Blending the US industrial gas company with its European peer would cut the global industrial gas market from four big players to three. One of the others, Air Liquide, bought US rival Airgas for $13 billion earlier this year. Air Liquide targeted synergies of only 1.5 per cent of their combined revenue.
Praxair ought to be able to do better. There's significant overlap between the two companies, which wasn't the case for Air Liquide and its quarry, but they're of the kind that ought not to trouble trustbusters too much. In the United States, for example, Praxair has focused on industrial users of gases, whereas Linde's speciality is medical gas, which makes their almost 50 per cent combined market share, according to analysts at Baader, sound scarier than it is.
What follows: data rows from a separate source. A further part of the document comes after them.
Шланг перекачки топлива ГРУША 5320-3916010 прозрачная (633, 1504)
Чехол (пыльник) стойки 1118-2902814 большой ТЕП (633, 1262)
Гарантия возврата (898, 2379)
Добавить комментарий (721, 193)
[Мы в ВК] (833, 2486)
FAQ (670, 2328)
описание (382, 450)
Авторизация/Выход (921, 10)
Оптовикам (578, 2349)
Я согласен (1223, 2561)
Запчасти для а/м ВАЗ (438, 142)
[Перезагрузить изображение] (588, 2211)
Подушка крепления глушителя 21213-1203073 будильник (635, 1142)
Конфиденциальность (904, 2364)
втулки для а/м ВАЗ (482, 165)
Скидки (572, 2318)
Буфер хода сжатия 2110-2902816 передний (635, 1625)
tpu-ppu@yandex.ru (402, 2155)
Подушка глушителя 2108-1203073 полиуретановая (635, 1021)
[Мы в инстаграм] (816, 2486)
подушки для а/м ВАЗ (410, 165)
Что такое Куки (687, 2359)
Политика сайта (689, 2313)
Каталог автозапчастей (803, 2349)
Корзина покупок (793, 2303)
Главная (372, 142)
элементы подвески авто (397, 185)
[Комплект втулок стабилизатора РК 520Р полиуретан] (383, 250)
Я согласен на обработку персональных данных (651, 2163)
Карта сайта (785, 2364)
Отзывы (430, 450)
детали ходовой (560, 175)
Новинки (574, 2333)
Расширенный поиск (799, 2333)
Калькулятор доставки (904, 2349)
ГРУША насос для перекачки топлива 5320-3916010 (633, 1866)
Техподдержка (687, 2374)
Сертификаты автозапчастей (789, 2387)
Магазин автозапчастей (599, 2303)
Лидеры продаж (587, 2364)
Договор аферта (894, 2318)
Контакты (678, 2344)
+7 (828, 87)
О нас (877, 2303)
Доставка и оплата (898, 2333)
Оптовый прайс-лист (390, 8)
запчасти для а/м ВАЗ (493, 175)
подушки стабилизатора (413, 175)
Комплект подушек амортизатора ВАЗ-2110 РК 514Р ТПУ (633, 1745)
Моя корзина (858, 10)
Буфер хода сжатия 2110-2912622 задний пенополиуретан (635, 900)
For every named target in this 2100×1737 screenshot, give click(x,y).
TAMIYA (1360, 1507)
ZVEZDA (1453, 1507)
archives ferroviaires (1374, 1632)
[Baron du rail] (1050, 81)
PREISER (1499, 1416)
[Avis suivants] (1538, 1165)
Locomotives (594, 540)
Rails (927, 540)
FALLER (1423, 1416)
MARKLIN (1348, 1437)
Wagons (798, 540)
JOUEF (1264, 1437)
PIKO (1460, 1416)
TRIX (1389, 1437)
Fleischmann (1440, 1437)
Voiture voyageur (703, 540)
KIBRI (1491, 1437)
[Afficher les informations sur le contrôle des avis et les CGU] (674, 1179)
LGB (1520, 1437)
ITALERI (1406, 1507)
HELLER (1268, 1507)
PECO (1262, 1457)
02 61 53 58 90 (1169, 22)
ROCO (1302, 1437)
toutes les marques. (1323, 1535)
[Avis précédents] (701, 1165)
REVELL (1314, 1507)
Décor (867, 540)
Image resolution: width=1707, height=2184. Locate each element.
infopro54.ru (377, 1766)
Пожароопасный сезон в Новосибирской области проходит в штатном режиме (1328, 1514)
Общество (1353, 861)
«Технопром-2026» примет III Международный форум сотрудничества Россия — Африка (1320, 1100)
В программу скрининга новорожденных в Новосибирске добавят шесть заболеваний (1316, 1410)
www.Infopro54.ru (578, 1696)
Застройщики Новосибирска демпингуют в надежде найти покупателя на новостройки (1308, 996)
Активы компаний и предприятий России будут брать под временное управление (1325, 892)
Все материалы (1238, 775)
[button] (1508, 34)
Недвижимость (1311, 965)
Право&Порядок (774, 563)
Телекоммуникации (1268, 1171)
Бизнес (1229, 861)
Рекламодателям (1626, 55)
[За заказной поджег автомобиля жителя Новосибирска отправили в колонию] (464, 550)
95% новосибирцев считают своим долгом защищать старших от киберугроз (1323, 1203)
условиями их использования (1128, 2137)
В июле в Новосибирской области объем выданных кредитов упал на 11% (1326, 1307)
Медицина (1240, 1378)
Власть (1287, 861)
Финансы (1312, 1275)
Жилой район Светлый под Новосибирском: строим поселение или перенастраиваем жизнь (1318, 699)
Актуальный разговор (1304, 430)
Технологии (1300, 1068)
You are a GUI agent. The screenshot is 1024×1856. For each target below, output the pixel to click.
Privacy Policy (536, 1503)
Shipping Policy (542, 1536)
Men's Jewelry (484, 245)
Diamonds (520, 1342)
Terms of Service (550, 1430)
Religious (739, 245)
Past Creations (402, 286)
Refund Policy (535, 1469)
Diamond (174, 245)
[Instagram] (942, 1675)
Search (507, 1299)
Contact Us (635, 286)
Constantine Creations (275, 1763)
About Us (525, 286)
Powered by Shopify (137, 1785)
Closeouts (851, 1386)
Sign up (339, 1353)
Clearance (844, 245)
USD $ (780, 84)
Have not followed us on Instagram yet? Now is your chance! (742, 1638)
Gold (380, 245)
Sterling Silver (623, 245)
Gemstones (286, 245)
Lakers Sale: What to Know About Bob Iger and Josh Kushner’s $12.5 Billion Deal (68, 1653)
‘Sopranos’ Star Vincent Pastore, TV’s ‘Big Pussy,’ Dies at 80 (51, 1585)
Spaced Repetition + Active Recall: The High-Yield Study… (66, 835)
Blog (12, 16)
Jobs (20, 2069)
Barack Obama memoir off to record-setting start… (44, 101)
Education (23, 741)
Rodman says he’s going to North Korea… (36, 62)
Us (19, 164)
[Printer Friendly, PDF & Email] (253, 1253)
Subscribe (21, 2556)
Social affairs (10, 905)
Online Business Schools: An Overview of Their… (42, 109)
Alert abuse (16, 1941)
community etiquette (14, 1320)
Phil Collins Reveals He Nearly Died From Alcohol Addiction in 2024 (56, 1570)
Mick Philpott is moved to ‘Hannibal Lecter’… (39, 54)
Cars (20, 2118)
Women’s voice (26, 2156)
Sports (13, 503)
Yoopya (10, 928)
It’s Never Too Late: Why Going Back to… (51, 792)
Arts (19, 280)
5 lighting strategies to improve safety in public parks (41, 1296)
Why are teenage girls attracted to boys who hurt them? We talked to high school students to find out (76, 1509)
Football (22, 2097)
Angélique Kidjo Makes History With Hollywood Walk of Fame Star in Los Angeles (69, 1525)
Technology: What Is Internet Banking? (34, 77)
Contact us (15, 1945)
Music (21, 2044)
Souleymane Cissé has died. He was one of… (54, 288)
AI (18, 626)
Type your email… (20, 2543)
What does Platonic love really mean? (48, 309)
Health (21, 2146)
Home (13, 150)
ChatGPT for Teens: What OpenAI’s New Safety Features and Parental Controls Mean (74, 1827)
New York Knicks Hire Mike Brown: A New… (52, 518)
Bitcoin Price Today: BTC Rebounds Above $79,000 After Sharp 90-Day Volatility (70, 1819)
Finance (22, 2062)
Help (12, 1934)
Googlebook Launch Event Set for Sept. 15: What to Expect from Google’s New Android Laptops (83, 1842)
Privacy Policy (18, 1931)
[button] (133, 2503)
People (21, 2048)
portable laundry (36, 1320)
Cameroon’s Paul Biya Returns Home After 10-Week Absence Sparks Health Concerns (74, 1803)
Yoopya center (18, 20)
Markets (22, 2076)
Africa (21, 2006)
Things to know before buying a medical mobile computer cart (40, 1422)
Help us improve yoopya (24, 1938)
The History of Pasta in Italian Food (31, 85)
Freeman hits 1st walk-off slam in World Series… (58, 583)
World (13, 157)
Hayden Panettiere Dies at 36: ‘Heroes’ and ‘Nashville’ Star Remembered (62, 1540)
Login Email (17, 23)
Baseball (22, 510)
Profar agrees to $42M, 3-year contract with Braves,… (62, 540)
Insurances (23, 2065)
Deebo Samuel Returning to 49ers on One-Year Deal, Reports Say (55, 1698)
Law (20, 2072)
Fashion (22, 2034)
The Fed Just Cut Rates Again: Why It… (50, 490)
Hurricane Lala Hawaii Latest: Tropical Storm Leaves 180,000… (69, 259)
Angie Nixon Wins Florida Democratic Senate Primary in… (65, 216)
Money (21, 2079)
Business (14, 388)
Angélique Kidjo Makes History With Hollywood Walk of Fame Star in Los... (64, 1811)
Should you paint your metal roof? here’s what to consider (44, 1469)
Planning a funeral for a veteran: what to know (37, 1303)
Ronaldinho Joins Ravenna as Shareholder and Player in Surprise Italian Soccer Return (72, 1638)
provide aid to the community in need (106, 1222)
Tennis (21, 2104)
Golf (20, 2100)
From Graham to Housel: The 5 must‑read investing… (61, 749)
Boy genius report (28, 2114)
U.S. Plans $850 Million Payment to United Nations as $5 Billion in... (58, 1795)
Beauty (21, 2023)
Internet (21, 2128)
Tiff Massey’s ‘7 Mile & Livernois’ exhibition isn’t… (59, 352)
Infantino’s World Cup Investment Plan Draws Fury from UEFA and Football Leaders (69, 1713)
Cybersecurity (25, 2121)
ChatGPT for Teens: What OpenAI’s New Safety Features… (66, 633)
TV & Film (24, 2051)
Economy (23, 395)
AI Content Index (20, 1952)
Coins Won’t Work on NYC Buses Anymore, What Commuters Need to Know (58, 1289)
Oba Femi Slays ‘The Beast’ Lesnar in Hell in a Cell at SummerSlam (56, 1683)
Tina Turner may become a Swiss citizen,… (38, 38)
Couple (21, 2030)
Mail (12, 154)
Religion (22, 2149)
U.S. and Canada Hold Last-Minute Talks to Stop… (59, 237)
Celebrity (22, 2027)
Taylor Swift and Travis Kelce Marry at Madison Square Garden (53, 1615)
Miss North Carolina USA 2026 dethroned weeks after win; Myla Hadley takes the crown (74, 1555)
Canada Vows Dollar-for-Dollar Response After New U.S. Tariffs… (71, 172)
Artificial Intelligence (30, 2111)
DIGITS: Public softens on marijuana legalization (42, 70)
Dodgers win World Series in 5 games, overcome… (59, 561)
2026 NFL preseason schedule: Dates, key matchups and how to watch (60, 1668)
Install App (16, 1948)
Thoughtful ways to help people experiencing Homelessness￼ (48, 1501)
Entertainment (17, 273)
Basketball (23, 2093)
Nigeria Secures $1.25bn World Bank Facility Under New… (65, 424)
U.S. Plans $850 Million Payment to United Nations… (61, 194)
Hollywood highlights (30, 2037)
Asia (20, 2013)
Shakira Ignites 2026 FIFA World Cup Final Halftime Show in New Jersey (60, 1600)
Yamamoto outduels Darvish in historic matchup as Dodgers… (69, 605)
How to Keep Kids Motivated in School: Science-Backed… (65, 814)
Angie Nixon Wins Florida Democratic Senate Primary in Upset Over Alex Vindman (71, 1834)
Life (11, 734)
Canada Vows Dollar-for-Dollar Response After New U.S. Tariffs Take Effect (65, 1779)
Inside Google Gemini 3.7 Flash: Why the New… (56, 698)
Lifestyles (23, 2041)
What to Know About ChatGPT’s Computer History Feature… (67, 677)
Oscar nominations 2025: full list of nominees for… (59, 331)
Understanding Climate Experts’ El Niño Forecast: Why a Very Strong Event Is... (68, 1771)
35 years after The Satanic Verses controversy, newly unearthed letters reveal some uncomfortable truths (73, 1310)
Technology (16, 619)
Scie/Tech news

If the cost savings can be puffed up to four per cent of combined forecast revenue for next year, closer to other big industrial deals, it would create ^1.1 billion of pre-tax profit. Assume a 28 per cent tax rate and that has a net present value of around ^8 billion, enough to pay out almost a 30 per cent premium, the minimum that would be considered reasonable in a takeover, though with no value left for shareholders in Praxair.
One way to square the circle might be to structure the deal as a share-for-share merger, so that Praxair can take the upper hand without having to pay a full premium for control. In any case, searching too closely for financial logic may miss the point.
Industrial investment budgets are unlikely to ramp up strongly any time soon, so the opportunity to soak up a competitor and reduce excess capacity may prove too strong to resist.